Thus, my first meal in Spain was one of my most memorable of all time. I made sure to learn how to execute this perfectly simple but delicious dish before leaving and have made it many times since then.  I especially love to make tortilla with rich sweet potatoes, which lend a richer flavor than white potatoes, and my smoky romesco sauce made with roasted pecans and cider vinegar.  This is great as a vegetarian lunch or dinner - all you need is a green salad - and is delicious piping hot, warm, or even at room temperature.  This will feed 6 skeptical Americans.

For the Tortilla:

2 lbs. sweet potatoes, peeled and sliced into 1/4" rounds

2 tsp. fine kosher salt

1 1/2 cups olive oil

1 small sweet onion, like Vidalia, thinly sliced

1/8 tsp. nutmeg

1 tsp. paprika

8 large eggs, well beaten

Instructions:

1.  Put all of the sliced sweet potatoes in a large bowl.  Sprinkle with the salt and toss gently with your hands.  Make a long enough bed of paper towels on your counter and spread the potatoes out in a single layer. Let the sweet potatoes sit for 20 minutes until they 'sweating', then pat dry with more paper towels.

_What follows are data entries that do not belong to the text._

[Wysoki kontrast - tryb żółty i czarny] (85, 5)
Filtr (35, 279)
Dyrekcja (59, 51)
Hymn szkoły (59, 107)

2.  Heat the oil in a 10" cast iron skillet over medium-high heat. Add the sweet potatoes to the skillet in a single layer and press down gently with the back of a spatula.  Cook for about 5 minutes until the potatoes soften and start to brown a bit, then carefully flip over and cook for another 4 minutes.  Sprinkle the onions all over the sweet potatoes, toss gently, and cook for another 6-7 minutes, being carefully not to let the potatoes burn.

3.  Turn off the burner, then remove the sweet potatoes and onions from the skillet with a slotted spoon and place in a bowl  (It is ok if there is still oil on them).  Season with the paprika and nutmeg (do not toss or mix!) and set aside.  Pour the oil into a heat safe bowl or can, then wipe the skillet to remove any stuck on bits.  Place the skillet back on the burner over medium-high heat.  Add 2-3 tablespoons of the reserved oil, enough to lightly cover the bottom of the pan.

4.  Pour the eggs over the sweet potatoes in the bowl. Shake the bowl so that all of the sweet potatoes are covered.  Using a large spoon, spoon all of the potatoes, onions, and egg into the skillet.  Lower the heat to medium and cook without touching for 20 -25 minutes until the eggs are set but still shiny and wet on top.  Place a plate or platter over the skillet - and with one one hand on the plate and the other on the handle of the skillet and flip the tortilla over and onto the plate. (You can do it!)  Then slide the tortilla , wet side down, back into the skillet and cook for another 4-5 minutes.

5.  Cut into wedges and serve right out of the skillet, or slide on to a platter.  Serve hot or at room temperature with the Romesco sauce.

For the Romesco:

1/3 cup pecans

7 ozs. roasted red peppers (about 1 large pepper)

1/4 cup tomato puree

2 tbsp. unfiltered cider vinegar

1/2 tablespoon Tabasco or Louisiana Crystal

1 tbsp. smoked paprika

1/2 cup olive oil

Fine kosher salt and black pepper

Instructions:

1.  Heat the oven to 350F.  Line a small baking sheet with parchment and spread out the pecans.  Roast for 6-7 minutes until fragrant and slightly toasted.  Remove from the oven.

2.  In the bowl of a food processor pulse the pecans until they are finely chopped.  Add the peppers, tomato puree, vinegar, hot sauce, and smoked paprika. Pulse until smooth.  Then drizzle in the olive oil while you continue to pulse until you have a smooth paste.  Season with salt and pepper to taste.  Serve immediately, or store for up to 4 days in the refrigerator.